------ Source extract ------

Vehicle-to-Infrastructure (V2I) device 110 (sometimes referred to as a Vehicle-to-Infrastructure (V2X) device) includes at least one device configured to be in communication with vehicles 102 and/or V2I infrastructure system 118. In some embodiments, V2I device 110 is configured to be in communication with vehicles 102, remote AV system 114, fleet management system 116, and/or V2I system 118 via network 112. In some embodiments, V2I device 110 includes a radio frequency identification (RFID) device, signage, cameras (e.g., two-dimensional (2D) and/or three-dimensional (3D) cameras), lane markers, streetlights, parking meters, etc. In some embodiments, V2I device 110 is configured to communicate directly with vehicles 102. Additionally, or alternatively, in some embodiments V2I device 110 is configured to communicate with vehicles 102, remote AV system 114, and/or fleet management system 116 via V2I system 118. In some embodiments, V2I device 110 is configured to communicate with V2I system 118 via network 112.

Network 112 includes one or more wired and/or wireless networks. In an example, network 112 includes a cellular network (e.g., a long term evolution (LTE) network, a third generation (3G) network, a fourth generation (4G) network, a fifth generation (5G) network, a code division multiple access (CDMA) network, etc.), a public land mobile network (PLMN), a local area network (LAN), a wide area network (WAN), a metropolitan area network (MAN), a telephone network (e.g., the public switched telephone network (PSTN), a private network, an ad hoc network, an intranet, the Internet, a fiber optic-based network, a cloud computing network, etc., a combination of some or all of these networks, and/or the like.

------

*Exercise tasks*
**a)** In the vehicle-to-infrastructure passage, what does network 112 include?
**b)** Carry on the vehicle-to-infrastructure passage from its last sentence.

------ Provided data ------

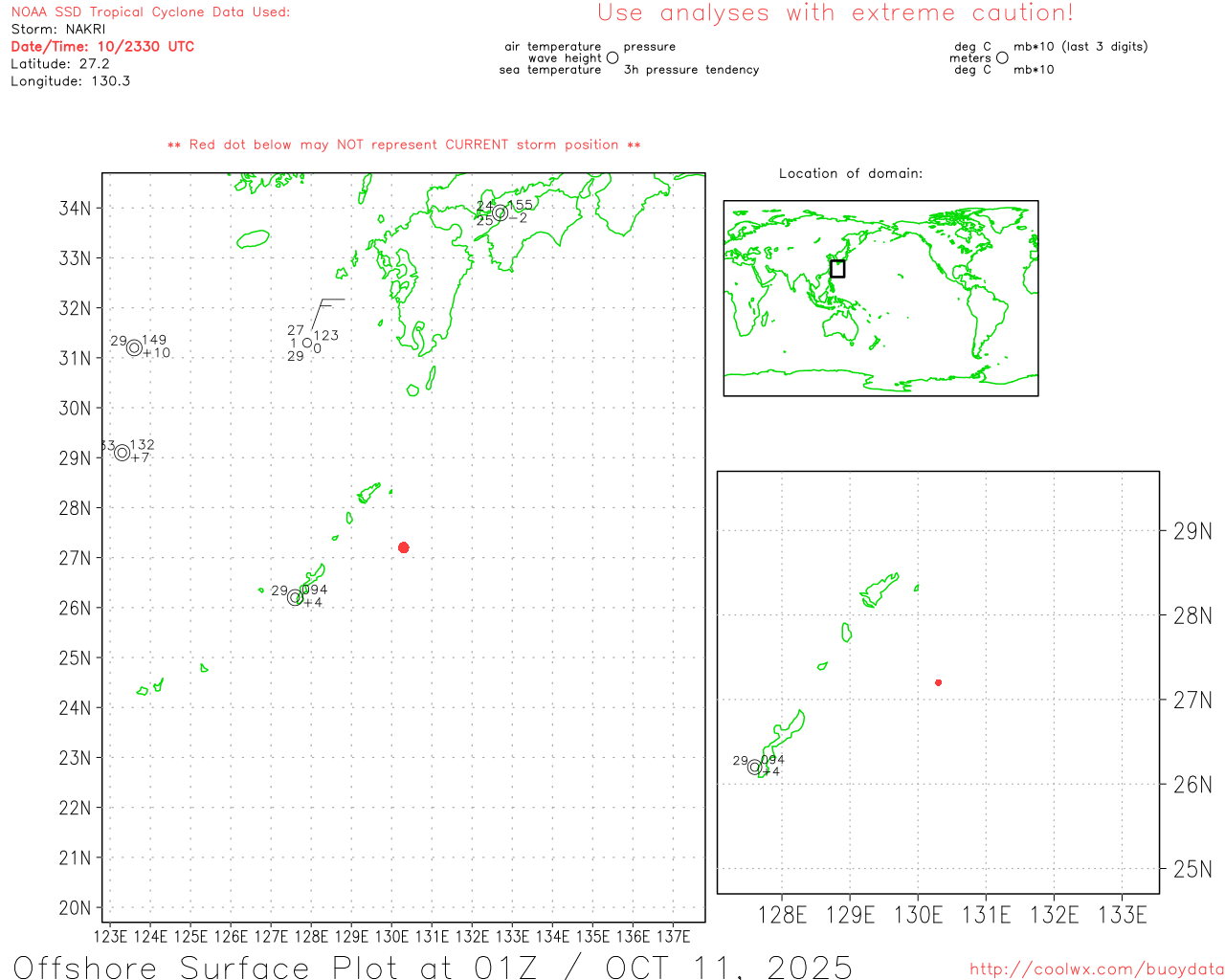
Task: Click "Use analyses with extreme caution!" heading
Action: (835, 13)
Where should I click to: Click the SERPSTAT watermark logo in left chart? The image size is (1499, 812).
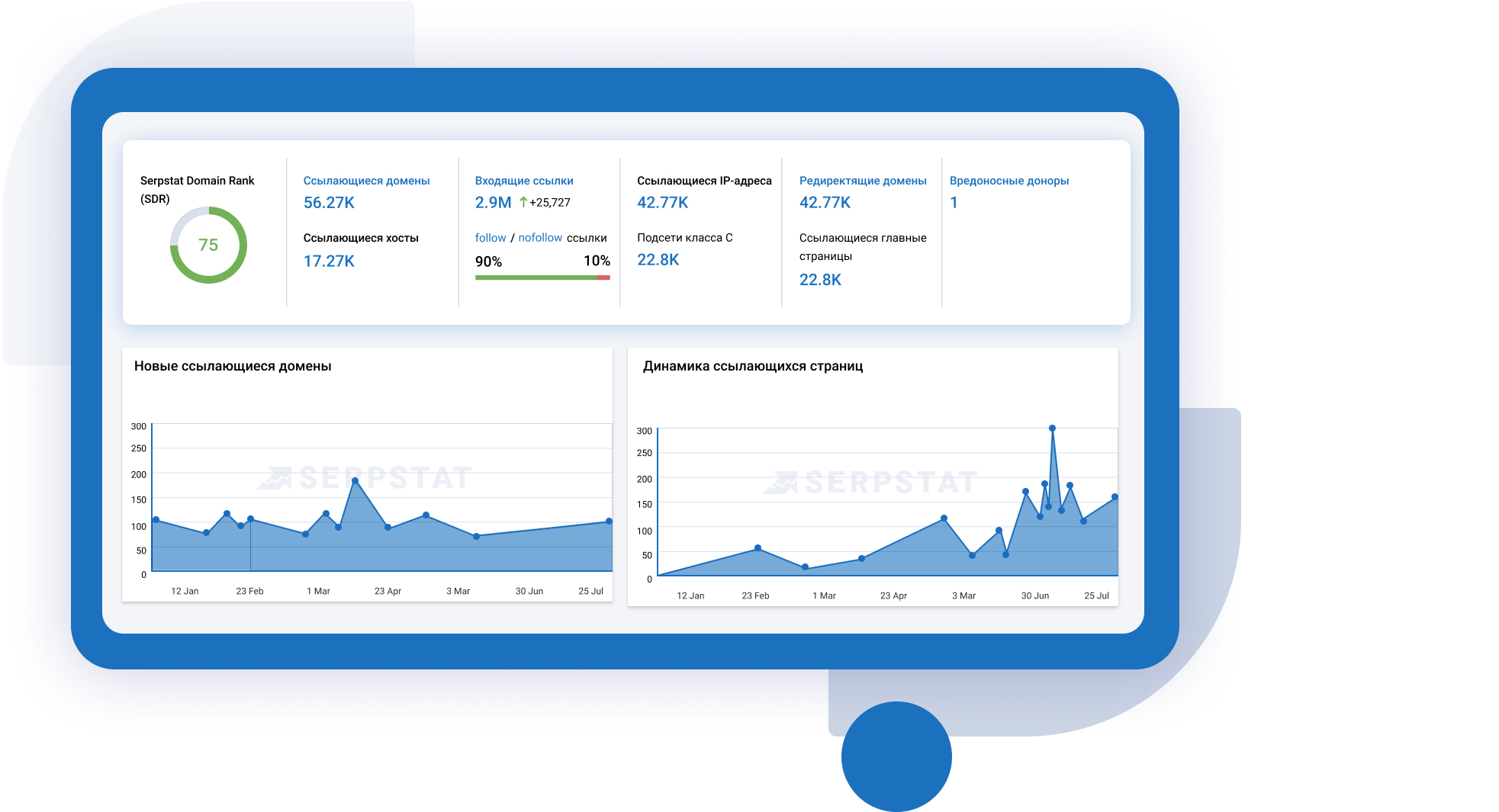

------

*Outputs by task*
**a)** One or more wired and/or wireless networks.

**b)**
Remote AV system 114 includes at least one device configured to be in communication with vehicles 102, V2I device 110, network 112, remote AV system 114, fleet management system 116, and/or V2I system 118 via network 112. In an example, remote AV system 114 includes a server, a group of servers, and/or other like devices. In some embodiments, remote AV system 114 is co-located with the fleet management system 116. In some embodiments, remote AV system 114 is involved in the installation of some or all of the components of a vehicle, including an autonomous system, an autonomous vehicle compute, software implemented by an autonomous vehicle compute, and/or the like. In some embodiments, remote AV system 114 maintains (e.g., updates and/or replaces) such components and/or software during the lifetime of the vehicle.

Fleet management system 116 includes at least one device configured to be in communication with vehicles 102, V2I device 110, remote AV system 114, and/or V2I infrastructure system 118. In an example, fleet management system 116 includes a server, a group of servers, and/or other like devices. In some embodiments, fleet management system 116 is associated with a ridesharing company (e.g., an organization that controls operation of multiple vehicles (e.g., vehicles that include autonomous systems and/or vehicles that do not include autonomous systems) and/or the like).

In some embodiments, V2I system 118 includes at least one device configured to be in communication with vehicles 102, V2I device 110, remote AV system 114, and/or fleet management system 116 via network 112. In some examples, V2I system 118 is configured to be in communication with V2I device 110 via a connection different from network 112. In some embodiments, V2I system 118 includes a server, a group of servers, and/or other like devices. In some embodiments, V2I system 118 is associated with a municipality or a private institution (e.g., a private institution that maintains V2I device 110 and/or the like).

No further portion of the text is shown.